As we know from responses to the question "So, how was your holiday?", things going wrong are normally more entertaining than things going right, so I thought it might be fun to pull out a few thoughts on the basis of some of my screw ups.

Naturally enough there needed to be eleven; and, equally naturally, there needed to be some sort of wry acronym to help it all along. 

The acronym is J-U-S-T-S-A-Y-K-N-O-W, which is terribly funny because it references the 'Just say no' thing that Nancy Reagan did all those years ago to such massively unsuccessful effect, and because the point I really wanted to make in the talk was the importance of always remembering that you don't know, and just how useful it is to stay humble in the face of your own overwhelming ignorance.  Better - I intended saying - to say "I don't know" than to pretend or claim that you do know because you think it will be awkward or embarrassing to admit ignorance in the middle of some terribly important meeting.
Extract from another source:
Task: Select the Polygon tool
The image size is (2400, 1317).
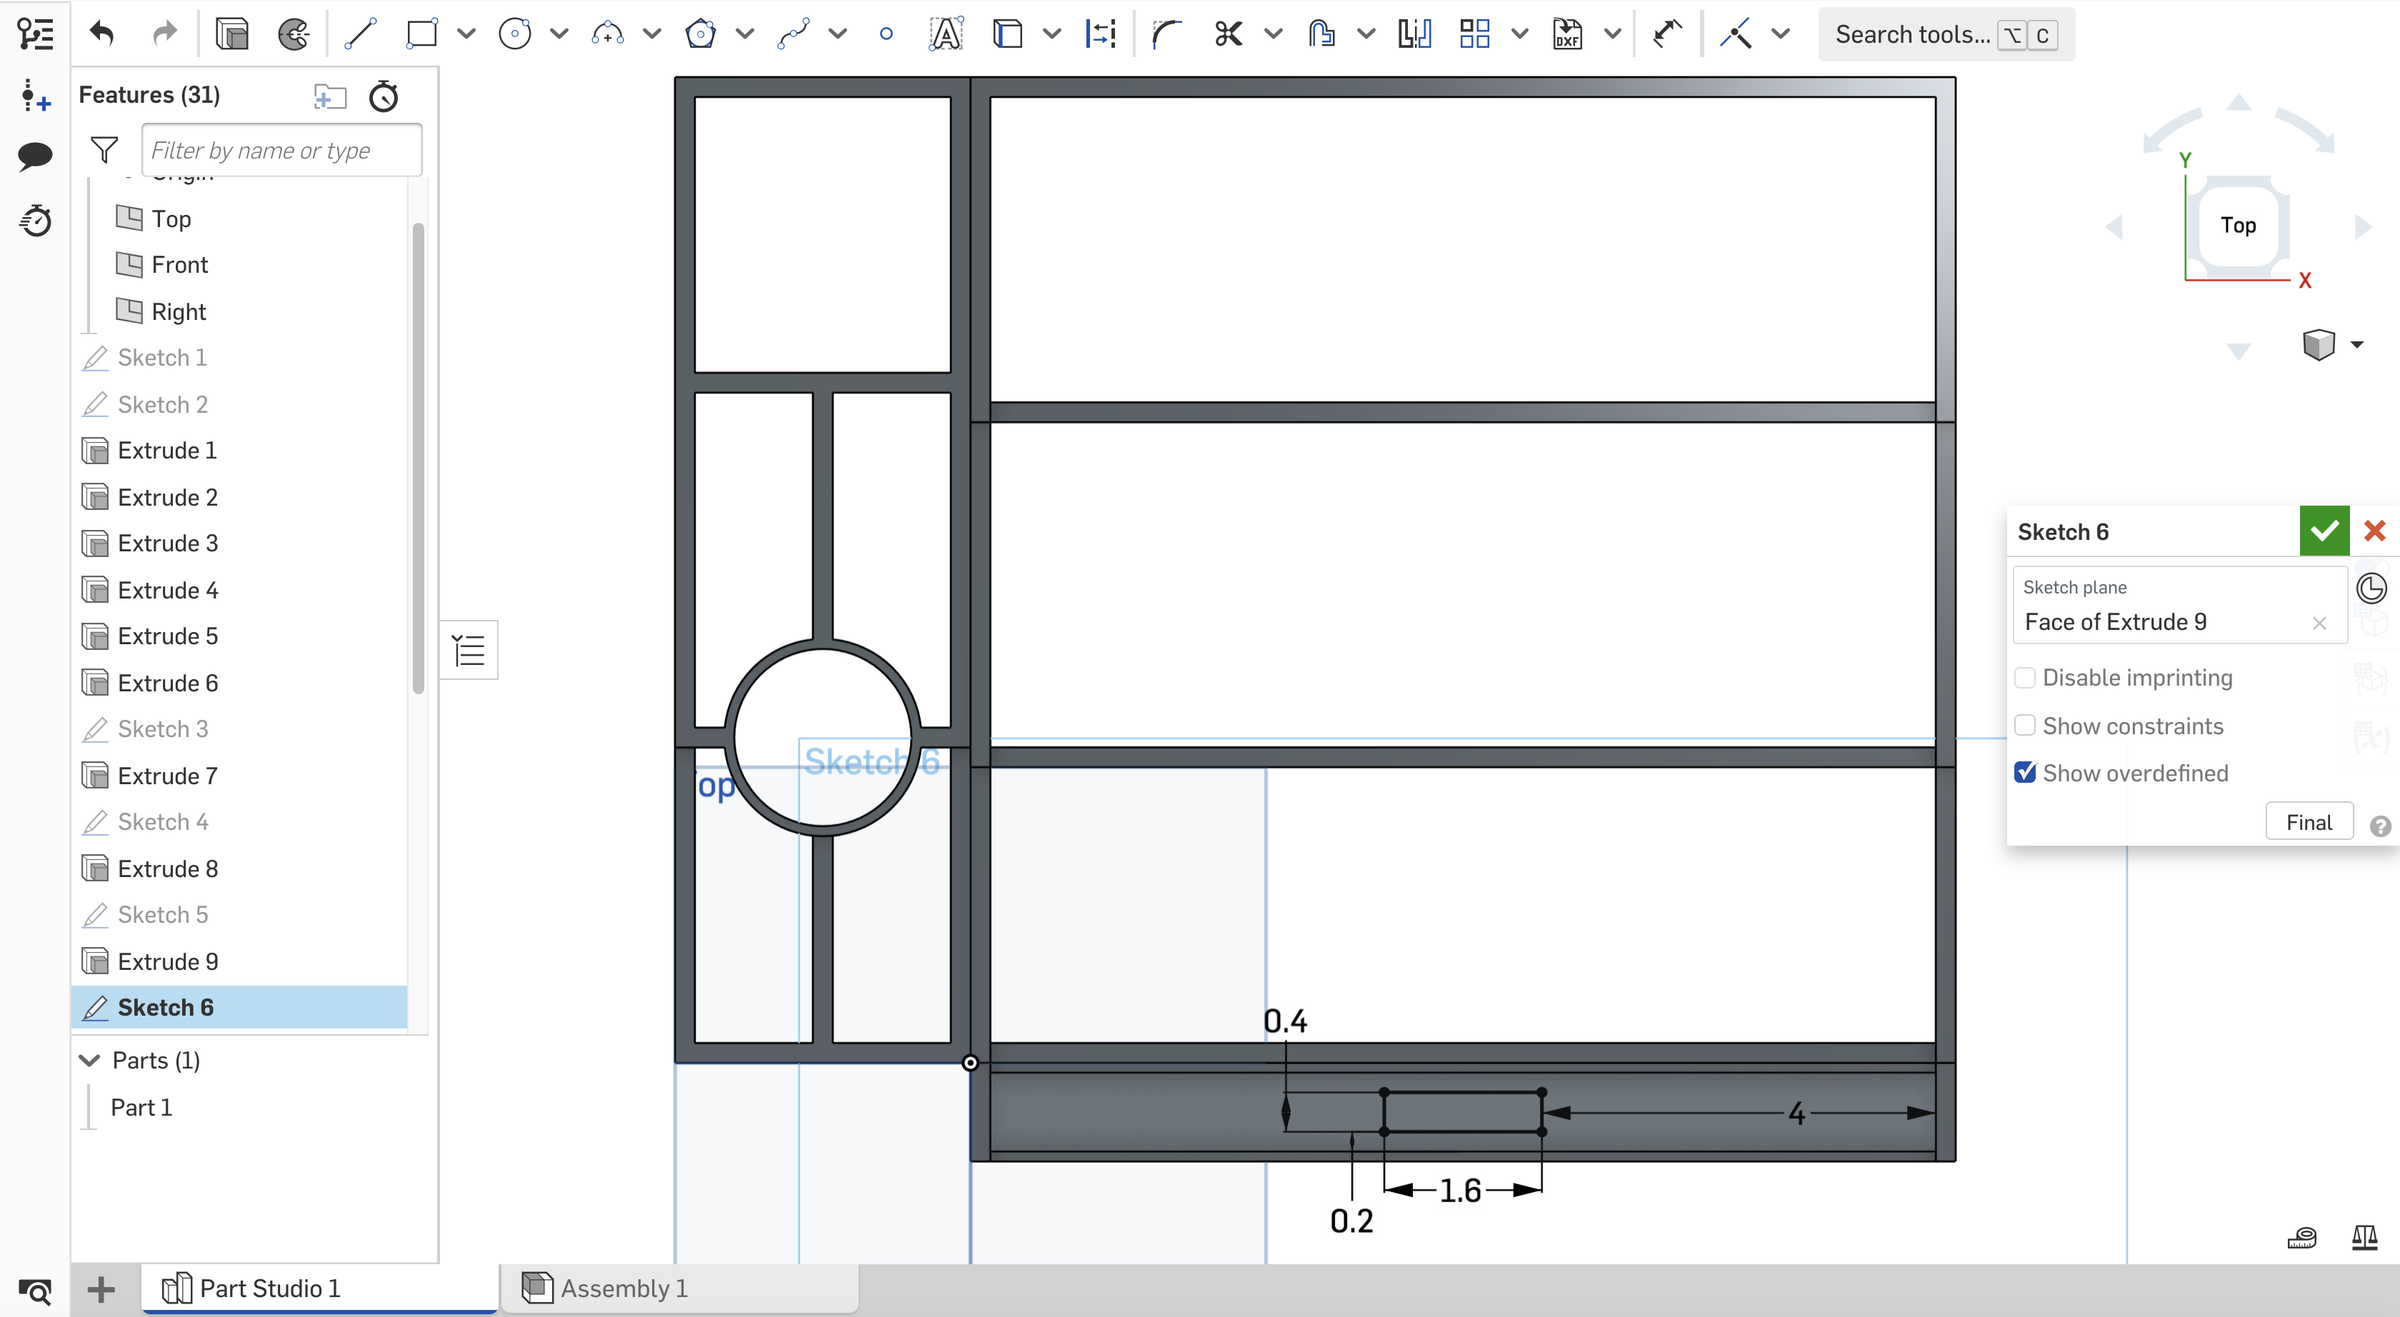Action: (701, 33)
Anyway.  Eleven lessons.  Here they are:

Jargon
Be as clear as you possibly can about what you are trying to achieve.  In general, scenario planning is not actually about the scenarios; they are simply tools for improving your analysis and your planning.  It is very easy to get lost, or carried away, and to discover in a workshop a year from now that there are only three of you left and you are all confused.

User Testing
If things go well, you will emerge with some findings, or some insights or some pictures or whatever.  Make sure you test them on or with someone who has not been involved.  This is important: it may seem very sensible to you and your colleagues, but that's because you've been working on it since that great meeting a couple of years ago and you know all about the insides and the history.  I test things with my mum.  If it makes no sense to her, then there is a high chance it is indeed nonsense.

Simplicity
"Everything should be kept as simple as possible, but no simpler." Einstein, apparently.  And he's clearly right.  If you can't explain what you've been up to in all those scenario planning workshops in less than 30 seconds, you're in trouble and so is your scenario planning exercise.

Timing
It takes time.  It's difficult to say how much.  ("When should you pick the cherries?" I asked my father.  "The day before the birds eat them" he sagely intoned.)  But don't think you can hurry this kind of stuff.


Scariness
Big thinking is scary.  Trying to save the world is scary.  Making stupid errors in front of colleagues you're trying to impress is scary.  And so on.  Scenario planning should be scary.  If you're not slightly anxious at a minimum, you're not doing it right.  (You should be having fun, too, of course.)

Adaptation
This is a Darwinian thing. You may think that the best way to do something is for it to be the best.  The best scenario planning exercise.  But this is not true.  To be effective, it needs to be the fittest, the most well adapted, the one most likely to flourish in this particular environment.  I have seen fabulous initiatives fail not because they are anything less than brilliant, but because the world around them doesn't get it.  And I have seen quite mediocre initiatives achieve remarkable things simply because they were the right shape in the right place at the right time.  So make sure you think very hard about not just what you are trying to achieve, but the operating environment into which your work will be fledged.

Yielding
Allow yourselves to make mistakes.  Be respectful of others making mistakes.  Don't worry about blind alleys or diversions.  It's all about the process: how do you, as a group, explore and learn so that you can, together, make the world a better place.  If it was easy we'd have done it by now.


Kindness
It's not easy.  Be gentle with yourselves, and with your colleagues.  Try not to get frustrated if it seems slow, or worried if it seems messy.

Networks
In almost all cases a scenario planning exercise will have the intention of influencing one or more people, one or more organisations, one or more institutions.  Think very hard indeed about this, particularly in terms of how you present and represent and describe and explain your work.  Think hard, too, about precisely who you can really influence, and how they line up with the leverage points in the system as a whole.  Tactics may matter as much as strategy.

Obscurity
Go deep, but no further.  Remember to keep an eye on what you are trying to achieve.  If you can no longer see daylight, you've probably gone too far.

Working together
If you are going to think as a group, you must attend to how you keep everyone interested and engaged.  Easy (and perhaps obvious) to say; but too often I've seen people with important things to offer get left behind through simple lack of forethought by others.